**EXERCISE PROMPT**:
Below are some entries. Copy each line that holds the string "marker".

··· MATERIAL FOR THIS TASK ···

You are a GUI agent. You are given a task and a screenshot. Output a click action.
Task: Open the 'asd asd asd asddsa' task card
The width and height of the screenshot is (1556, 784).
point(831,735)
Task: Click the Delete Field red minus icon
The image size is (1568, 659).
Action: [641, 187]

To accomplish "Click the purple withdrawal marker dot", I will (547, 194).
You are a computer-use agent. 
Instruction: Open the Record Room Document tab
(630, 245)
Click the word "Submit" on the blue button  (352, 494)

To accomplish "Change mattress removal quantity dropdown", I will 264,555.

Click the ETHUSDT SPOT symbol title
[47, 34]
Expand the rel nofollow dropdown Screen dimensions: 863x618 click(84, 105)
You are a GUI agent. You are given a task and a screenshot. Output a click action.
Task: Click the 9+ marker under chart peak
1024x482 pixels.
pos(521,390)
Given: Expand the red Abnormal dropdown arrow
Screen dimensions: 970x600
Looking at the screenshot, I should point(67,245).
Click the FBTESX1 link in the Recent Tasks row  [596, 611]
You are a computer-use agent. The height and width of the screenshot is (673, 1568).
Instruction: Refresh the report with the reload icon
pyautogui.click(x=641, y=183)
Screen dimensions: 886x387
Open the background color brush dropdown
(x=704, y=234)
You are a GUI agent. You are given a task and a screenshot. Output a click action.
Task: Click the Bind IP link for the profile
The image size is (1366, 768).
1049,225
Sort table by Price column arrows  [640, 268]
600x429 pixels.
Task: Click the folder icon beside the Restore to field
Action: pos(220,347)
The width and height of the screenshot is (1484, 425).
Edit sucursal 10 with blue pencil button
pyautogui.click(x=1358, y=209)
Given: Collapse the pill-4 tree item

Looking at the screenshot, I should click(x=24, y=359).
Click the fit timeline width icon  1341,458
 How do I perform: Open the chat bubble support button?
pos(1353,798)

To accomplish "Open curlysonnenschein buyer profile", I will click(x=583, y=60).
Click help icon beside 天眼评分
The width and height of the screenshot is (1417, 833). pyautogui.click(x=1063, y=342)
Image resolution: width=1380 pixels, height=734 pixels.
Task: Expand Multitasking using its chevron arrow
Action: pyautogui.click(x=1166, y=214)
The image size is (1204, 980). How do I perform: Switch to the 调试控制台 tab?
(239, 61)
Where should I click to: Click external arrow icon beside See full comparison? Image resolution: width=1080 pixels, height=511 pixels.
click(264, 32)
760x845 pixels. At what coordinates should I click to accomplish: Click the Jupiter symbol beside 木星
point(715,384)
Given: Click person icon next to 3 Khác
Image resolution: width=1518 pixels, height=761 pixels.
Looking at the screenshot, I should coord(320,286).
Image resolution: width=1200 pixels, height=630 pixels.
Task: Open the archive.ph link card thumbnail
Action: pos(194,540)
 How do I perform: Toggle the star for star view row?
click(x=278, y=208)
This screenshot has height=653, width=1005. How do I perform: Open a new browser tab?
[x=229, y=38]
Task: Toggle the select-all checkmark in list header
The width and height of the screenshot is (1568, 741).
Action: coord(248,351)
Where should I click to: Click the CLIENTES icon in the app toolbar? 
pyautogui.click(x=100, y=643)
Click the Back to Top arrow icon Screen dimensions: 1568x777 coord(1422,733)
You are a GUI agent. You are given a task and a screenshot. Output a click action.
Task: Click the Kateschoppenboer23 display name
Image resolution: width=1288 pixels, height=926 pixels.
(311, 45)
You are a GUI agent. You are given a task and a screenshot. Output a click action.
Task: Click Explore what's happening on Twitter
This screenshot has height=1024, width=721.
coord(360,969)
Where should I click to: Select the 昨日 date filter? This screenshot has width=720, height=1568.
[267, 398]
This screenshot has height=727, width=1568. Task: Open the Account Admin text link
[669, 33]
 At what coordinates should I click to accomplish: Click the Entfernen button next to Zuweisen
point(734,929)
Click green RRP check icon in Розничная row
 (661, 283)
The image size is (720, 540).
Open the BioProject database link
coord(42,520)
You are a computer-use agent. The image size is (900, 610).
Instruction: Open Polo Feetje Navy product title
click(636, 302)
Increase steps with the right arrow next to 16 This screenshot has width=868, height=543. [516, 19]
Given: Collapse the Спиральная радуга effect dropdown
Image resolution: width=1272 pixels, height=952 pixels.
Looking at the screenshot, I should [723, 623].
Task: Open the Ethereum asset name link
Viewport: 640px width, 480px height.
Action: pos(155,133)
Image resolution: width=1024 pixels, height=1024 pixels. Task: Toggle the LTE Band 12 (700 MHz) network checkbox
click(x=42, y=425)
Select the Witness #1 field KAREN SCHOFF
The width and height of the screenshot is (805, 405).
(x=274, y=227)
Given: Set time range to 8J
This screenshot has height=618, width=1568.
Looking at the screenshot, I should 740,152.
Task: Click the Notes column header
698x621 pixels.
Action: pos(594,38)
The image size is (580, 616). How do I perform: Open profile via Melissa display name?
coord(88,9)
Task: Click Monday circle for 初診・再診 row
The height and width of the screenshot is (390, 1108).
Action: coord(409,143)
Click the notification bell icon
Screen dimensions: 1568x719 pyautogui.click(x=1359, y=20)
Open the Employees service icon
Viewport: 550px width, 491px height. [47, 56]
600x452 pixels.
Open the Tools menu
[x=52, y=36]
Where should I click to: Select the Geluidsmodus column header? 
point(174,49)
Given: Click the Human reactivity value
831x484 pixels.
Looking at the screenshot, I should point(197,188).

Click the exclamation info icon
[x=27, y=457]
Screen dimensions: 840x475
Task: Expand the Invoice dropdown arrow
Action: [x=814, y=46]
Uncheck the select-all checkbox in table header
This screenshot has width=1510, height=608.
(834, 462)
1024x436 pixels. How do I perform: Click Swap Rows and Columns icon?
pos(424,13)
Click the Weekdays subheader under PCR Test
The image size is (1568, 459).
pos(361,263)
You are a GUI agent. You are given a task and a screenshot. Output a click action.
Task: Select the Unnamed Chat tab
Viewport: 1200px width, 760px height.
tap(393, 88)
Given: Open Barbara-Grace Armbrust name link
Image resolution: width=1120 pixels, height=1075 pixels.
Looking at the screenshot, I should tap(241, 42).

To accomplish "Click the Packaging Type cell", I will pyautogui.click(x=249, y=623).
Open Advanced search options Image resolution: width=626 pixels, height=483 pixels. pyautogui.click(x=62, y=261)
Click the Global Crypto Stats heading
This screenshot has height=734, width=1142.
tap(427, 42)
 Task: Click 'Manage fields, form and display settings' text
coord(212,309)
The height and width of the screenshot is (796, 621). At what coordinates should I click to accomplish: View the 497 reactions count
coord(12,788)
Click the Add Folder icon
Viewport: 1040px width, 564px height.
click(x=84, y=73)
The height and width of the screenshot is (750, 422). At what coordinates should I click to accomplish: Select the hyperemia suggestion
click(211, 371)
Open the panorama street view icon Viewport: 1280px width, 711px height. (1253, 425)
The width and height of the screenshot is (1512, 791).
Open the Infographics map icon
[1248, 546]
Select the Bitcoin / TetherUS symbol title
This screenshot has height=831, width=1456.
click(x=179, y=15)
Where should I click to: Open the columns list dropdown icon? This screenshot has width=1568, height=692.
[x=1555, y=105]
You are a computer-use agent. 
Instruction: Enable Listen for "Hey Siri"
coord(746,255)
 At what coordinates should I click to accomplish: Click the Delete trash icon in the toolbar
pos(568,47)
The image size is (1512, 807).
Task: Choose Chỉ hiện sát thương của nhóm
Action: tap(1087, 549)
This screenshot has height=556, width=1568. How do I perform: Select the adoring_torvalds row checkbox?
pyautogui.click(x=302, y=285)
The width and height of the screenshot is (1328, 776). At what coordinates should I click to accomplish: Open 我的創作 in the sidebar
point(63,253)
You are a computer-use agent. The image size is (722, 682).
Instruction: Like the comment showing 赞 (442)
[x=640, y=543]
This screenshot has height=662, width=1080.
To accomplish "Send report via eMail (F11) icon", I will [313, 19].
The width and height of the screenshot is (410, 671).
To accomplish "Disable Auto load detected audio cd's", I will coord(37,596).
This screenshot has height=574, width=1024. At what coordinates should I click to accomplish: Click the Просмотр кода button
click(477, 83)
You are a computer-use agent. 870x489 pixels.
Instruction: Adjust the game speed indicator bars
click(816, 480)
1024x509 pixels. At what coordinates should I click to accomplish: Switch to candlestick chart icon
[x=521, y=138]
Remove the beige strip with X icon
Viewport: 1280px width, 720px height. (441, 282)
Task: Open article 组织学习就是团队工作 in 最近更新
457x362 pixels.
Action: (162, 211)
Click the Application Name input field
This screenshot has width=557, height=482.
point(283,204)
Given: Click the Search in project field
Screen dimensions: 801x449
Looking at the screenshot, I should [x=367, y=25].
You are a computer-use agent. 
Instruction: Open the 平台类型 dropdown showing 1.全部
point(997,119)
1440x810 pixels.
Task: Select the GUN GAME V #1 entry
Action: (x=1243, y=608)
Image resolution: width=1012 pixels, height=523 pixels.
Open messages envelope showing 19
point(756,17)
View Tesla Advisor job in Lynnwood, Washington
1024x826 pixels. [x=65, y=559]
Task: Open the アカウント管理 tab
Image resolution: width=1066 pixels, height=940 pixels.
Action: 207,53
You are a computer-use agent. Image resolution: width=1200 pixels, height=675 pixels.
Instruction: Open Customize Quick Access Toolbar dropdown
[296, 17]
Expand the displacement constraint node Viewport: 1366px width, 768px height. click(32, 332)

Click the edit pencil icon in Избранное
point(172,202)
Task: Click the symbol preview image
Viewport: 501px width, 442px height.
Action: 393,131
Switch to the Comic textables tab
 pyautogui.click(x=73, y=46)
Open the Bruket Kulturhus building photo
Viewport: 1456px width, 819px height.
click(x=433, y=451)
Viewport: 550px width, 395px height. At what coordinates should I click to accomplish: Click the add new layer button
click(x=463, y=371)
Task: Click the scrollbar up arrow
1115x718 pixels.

···

**WRITTEN RESPONSE**:
To accomplish "Click the purple withdrawal marker dot", I will (547, 194).
Task: Click the 9+ marker under chart peak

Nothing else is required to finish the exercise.